Uzun uzun konuşuyorlar sadece... Uzun uzun sözler ediyorlar. "Sizler için varız" falan diyorlar ama genelde hep kendileri için varlar. Kendi çıkarları kendi çocukları için...
Bir de beyaz adamlar için, yani servet sahipleri için...
Öyle değil mi? Aslında baştan sona böyle ülke... Ülkeyi idare edenler, şehirleri idare edenler aynı yolun yolcusu pek çoğu...
Büyük şehirlerde birkaç yıl belediye başkanlığı yapanların oğulları, kızları özellikle oğulları büyük zengin oluyorlar, peki nasıl?
Sefalet içinde ölsen umurlarında değil çoğunun...
Bu konularda Allah'ın ne dediği umurlarında değil...
Dinin ne dediği de...
Peygamberin ne söylediği de...
En küçük bir itiraza bile tahammülleri yok hiçbirinin... Pek çoğu kendilerini Tanrı'nın sağ kolu sanıyor, yaptıkları yanlarına kar kalıyor...
Mesela desen...
Arkadaşlar yapmayın...
Baylar yapmayın, yapmayın efendiler, bakın ölüm var, bir kere olsun hatırlayın...
Bakın dinin içini boşalttınız...
Hakkın, hakikatin rengi değişti sayenizde...

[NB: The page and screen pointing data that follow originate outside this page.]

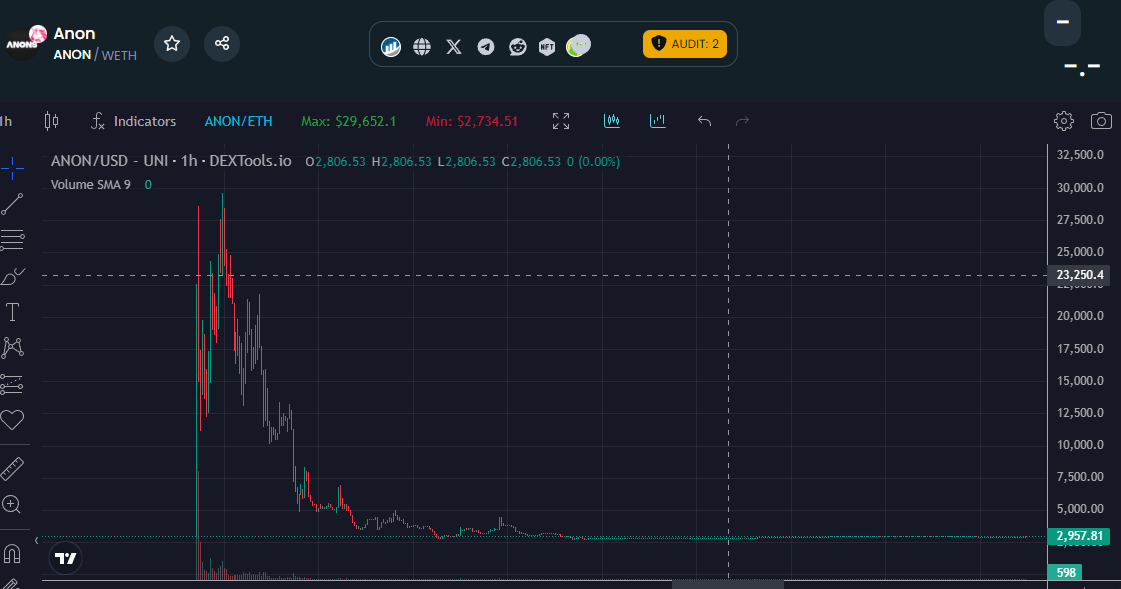Viewport: 1121px width, 589px height.
Task: Change the 1h timeframe interval
Action: [6, 121]
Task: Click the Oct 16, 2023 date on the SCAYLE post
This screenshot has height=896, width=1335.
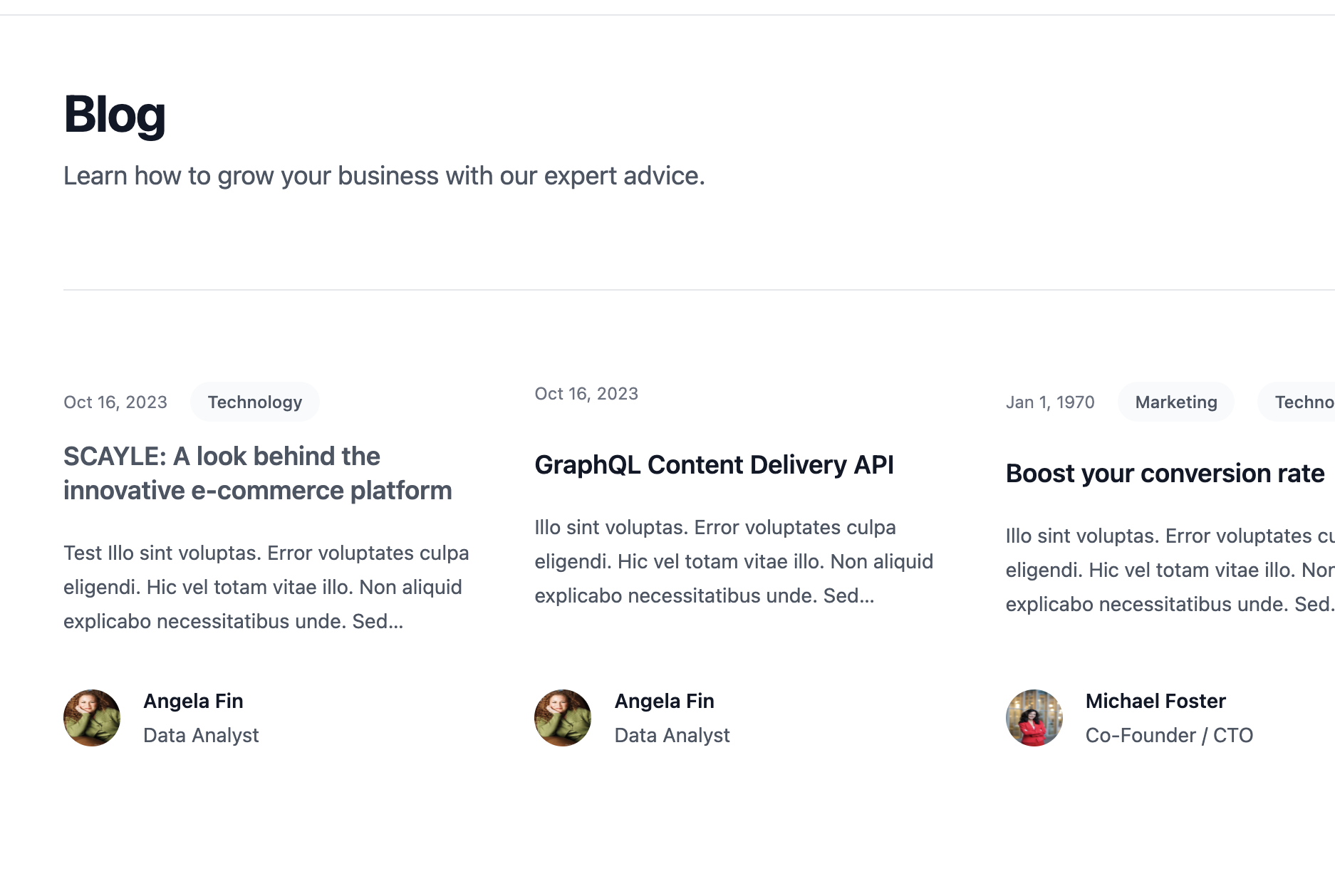Action: [115, 402]
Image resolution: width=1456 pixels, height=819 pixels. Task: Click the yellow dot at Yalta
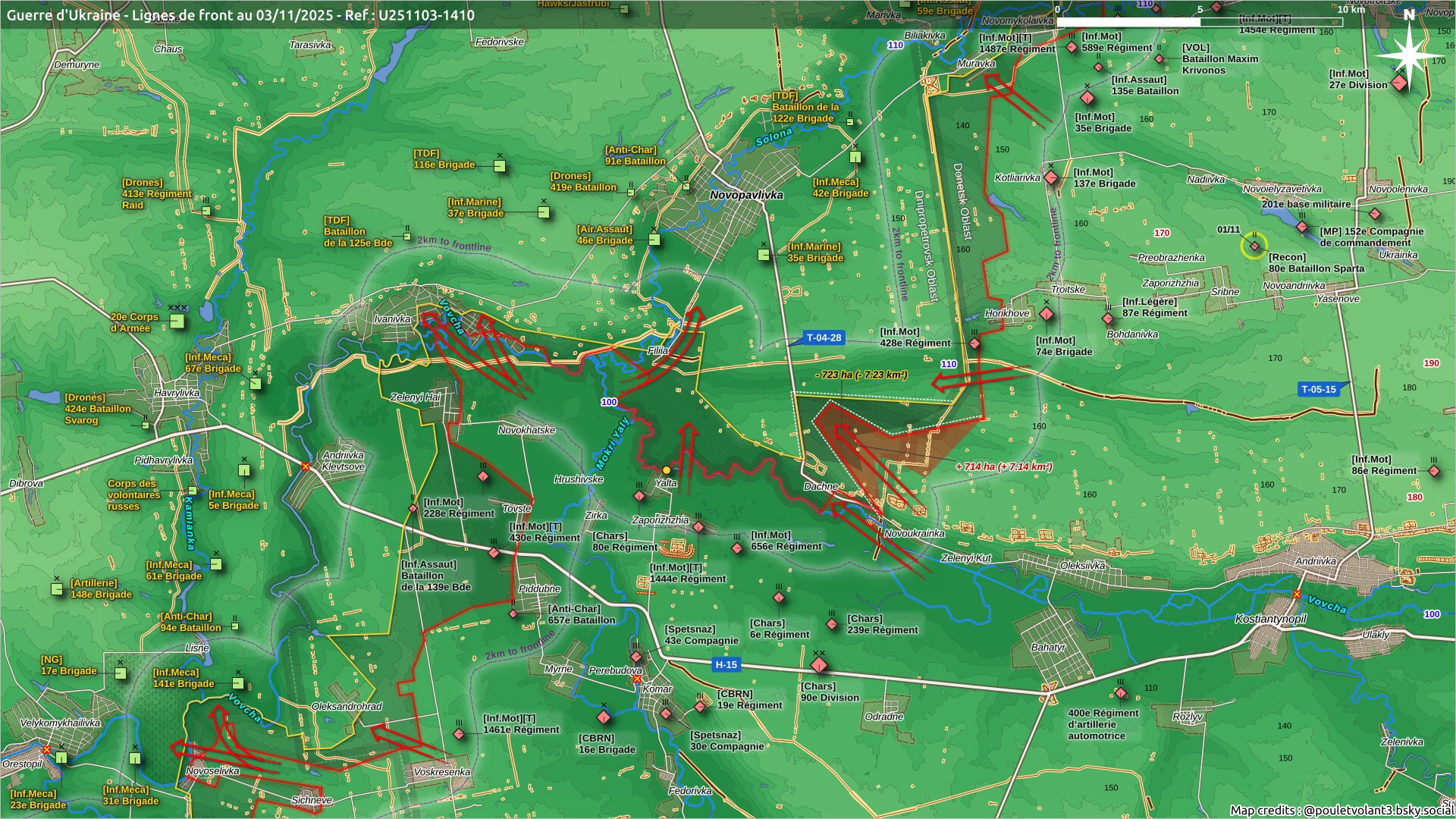tap(667, 470)
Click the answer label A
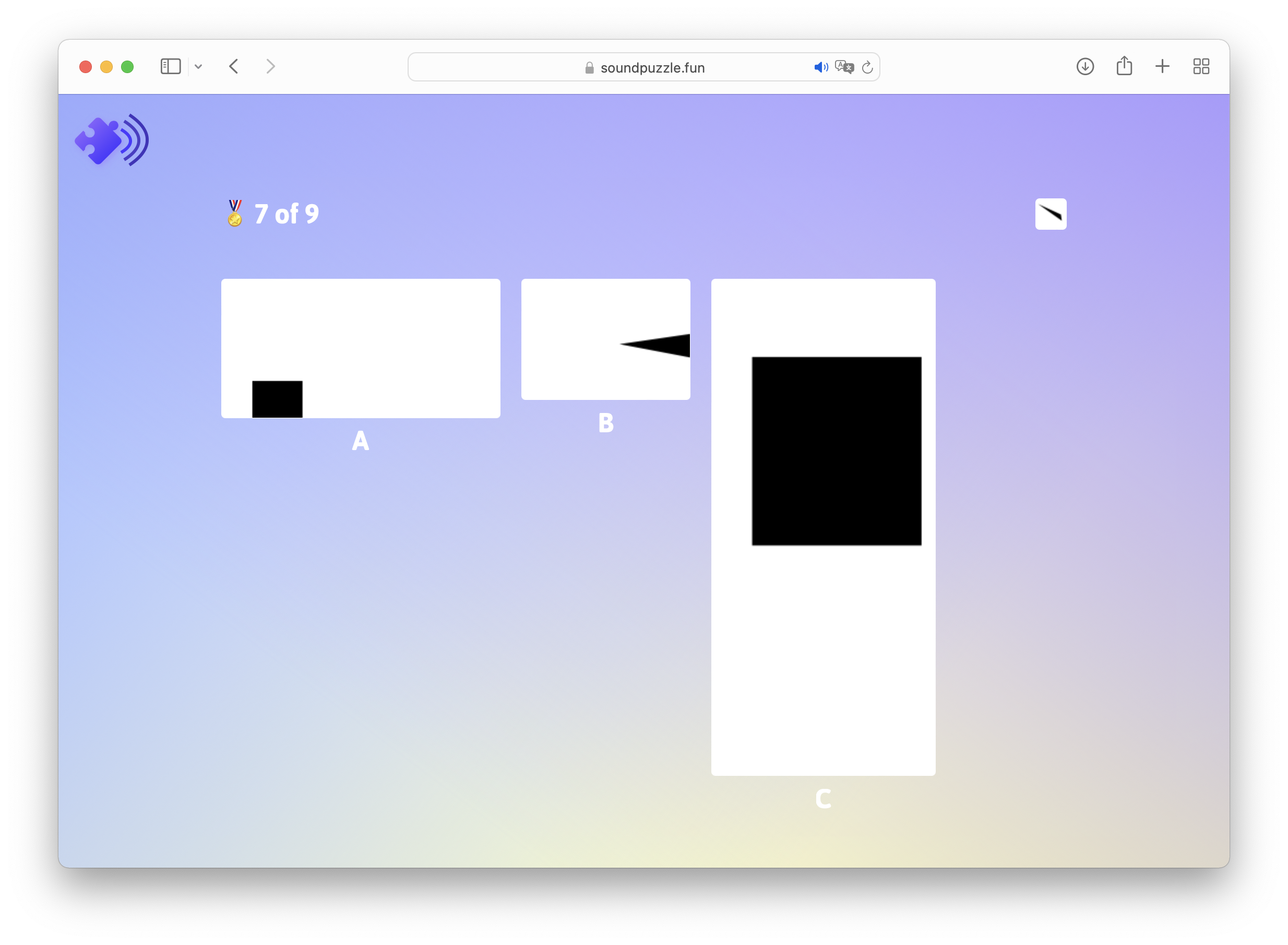This screenshot has width=1288, height=945. tap(360, 441)
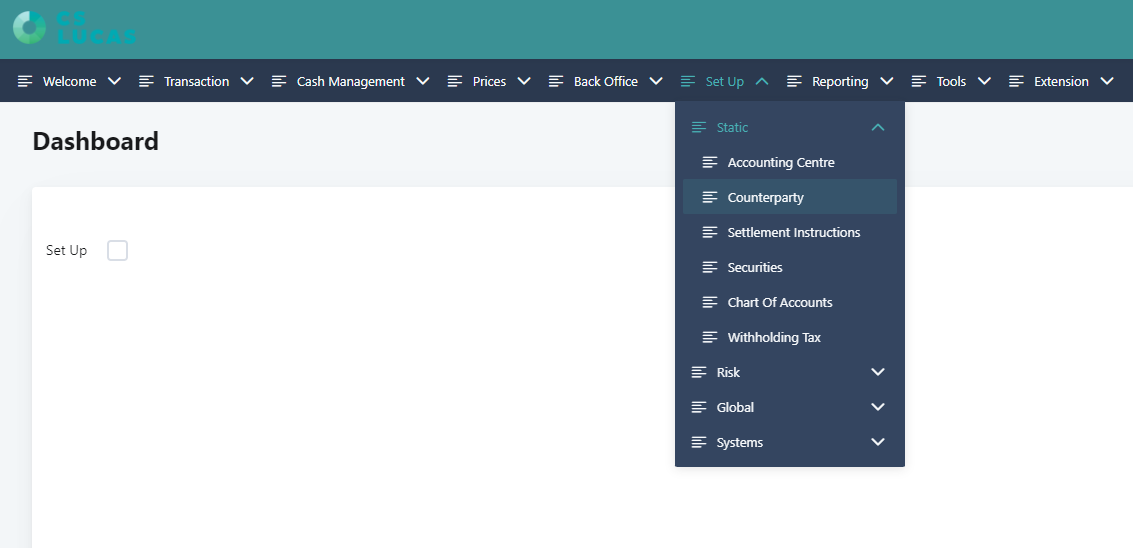Select Settlement Instructions from the menu
The image size is (1133, 548).
[793, 232]
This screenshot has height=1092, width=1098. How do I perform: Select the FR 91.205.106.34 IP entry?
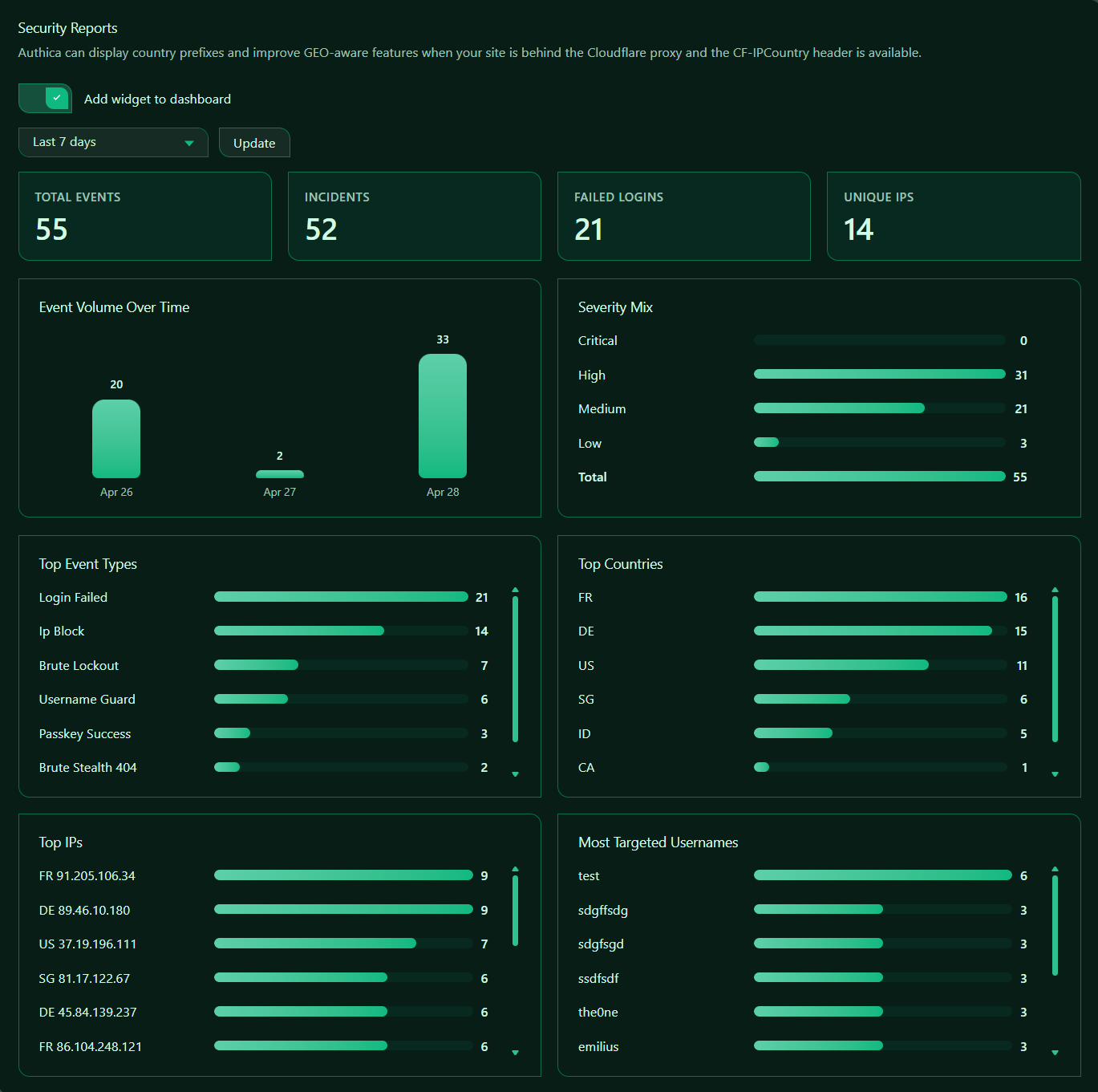(87, 876)
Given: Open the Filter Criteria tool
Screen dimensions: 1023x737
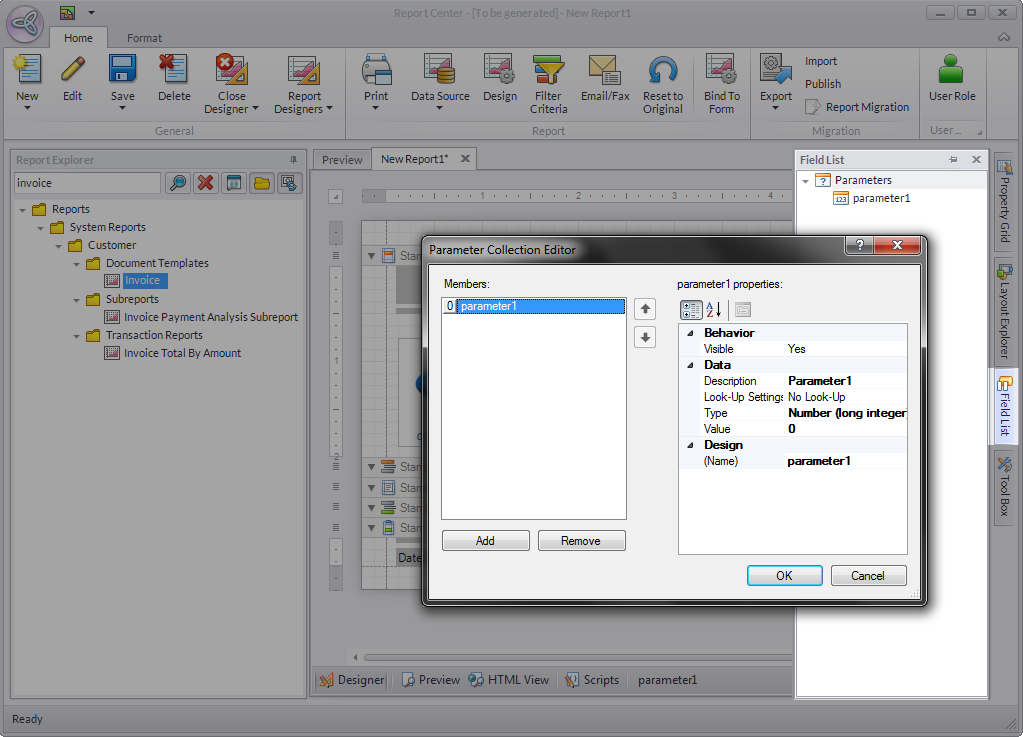Looking at the screenshot, I should (x=548, y=70).
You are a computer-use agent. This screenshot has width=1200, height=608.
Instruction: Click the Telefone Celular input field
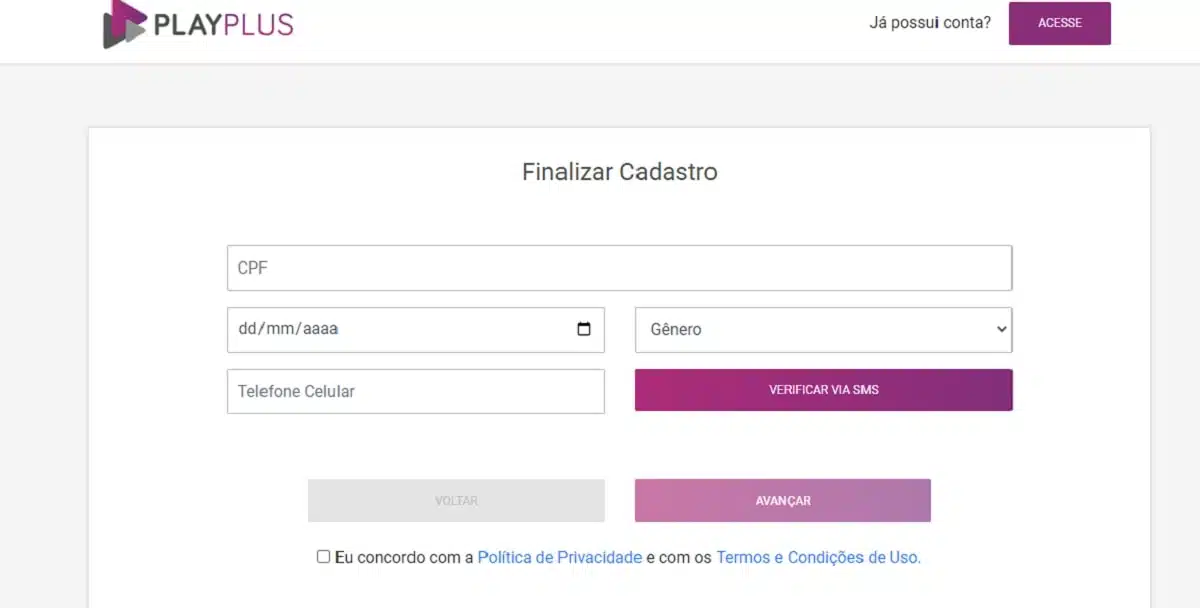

Yalanın, talanın girmediği yer kalmadı...
Fena canları sıkılıyor...
Ne yapalım yani?
Sizin her dediğinize inanmak, iman etmek zorunda mıyız? Demek düşüyor bize...
Arkadaşlar kendilerini seçilmiş bir topluluk sanıyorlar ve asla ciddiye almıyorlar kendilerinden başka kimseleri...
Hatta aşağılıyorlar, hakir görüyorlar, ezik görüyorlar...
İnsanı ciddiye almıyorlar, yoksulları ciddiye almıyorlar, yoksullara bakarken yüzlerinde hüzün yok...
Acır gibi bakıyor kimileri, kimileri daha üstenci...
Allah’ım sen her şeyi görüyor, her şeyi biliyorsun çaresizliğini yaşamak düşüyor bize...
İnsan umudunu yitiriyor...
Üzülmeyin kardeşler, üzülmeyin ey insanlar, ey yoksullar yakında bahar gelir hep birlikte koşarız denize doğru bile diyemiyor...
Kıpkızıl bir vurgun kalplerde...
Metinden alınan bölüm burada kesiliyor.